Eyes on the Prize
When I was in college, I had a few setbacks on my way to graduation. Between an unexpected pregnancy that temporarily interrupted my studies and a change of major that rendered several completed courses useless toward my new degree, I finally graduated a year and a half late. But I graduated. I set a goal and achieved it. The fact that it was more difficult and took longer than I had planned didn’t make the goal less worthwhile.
I could have announced after four years that even though I had given it my best shot, it had become obvious that I hadn’t properly planned for college and the obstacles that would come up, so it was time to end my education. Why didn’t I do that? Because my goal wasn’t to end my education by the summer of 1986. My goal was to earn a bachelor’s degree. I’m glad that the people in my life who supported me when I first went to college didn’t try to deter me from that goal by disparaging my efforts as insufficient, criticizing my lack of perfect foresight, or harping incessantly on my mistakes.

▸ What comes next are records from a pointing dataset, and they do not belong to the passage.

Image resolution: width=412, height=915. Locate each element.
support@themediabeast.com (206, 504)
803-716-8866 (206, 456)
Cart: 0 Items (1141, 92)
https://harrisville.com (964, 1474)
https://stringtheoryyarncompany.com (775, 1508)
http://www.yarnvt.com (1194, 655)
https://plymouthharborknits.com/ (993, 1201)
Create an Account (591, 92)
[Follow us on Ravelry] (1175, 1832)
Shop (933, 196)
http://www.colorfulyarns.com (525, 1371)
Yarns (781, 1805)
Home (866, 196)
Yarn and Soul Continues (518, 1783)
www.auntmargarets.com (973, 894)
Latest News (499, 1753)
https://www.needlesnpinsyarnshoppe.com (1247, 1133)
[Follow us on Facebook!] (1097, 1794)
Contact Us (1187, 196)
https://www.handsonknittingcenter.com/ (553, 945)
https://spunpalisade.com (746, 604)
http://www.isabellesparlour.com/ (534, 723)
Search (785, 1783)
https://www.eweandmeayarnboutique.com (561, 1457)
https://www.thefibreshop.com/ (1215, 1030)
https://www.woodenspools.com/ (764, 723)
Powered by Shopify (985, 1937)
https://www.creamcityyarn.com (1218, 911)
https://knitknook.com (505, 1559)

Today, two similar schools of thought are clashing about the war in Iraq. The Bush Administration and the military personnel who are actually in Iraq believe that our goal is to complete the mission. As Smash points out, two parts of the mission are complete, a third is nearly complete, and the fourth is underway. But Democratic leaders believe that our goal is now merely to get out of Iraq. They think that 2 years and 8 monthsthe length of time since the U.S. and partners invadedis long enough. They have announced that we gave it our best shot, but it has become obvious that we hadn’t properly planned for the war or the obstacles that would come up, so it’s time to leave.
Some of you, I’m sure, are thinking that my analogy is flawed, that Iraq is a much more complex and dangerous undertaking than getting a college education. You would be right in that regard. It took me 5½ years to finish my degree. It’s ridiculous to expect our military and the Iraqi people to finish rebuilding their nation in less than half that time.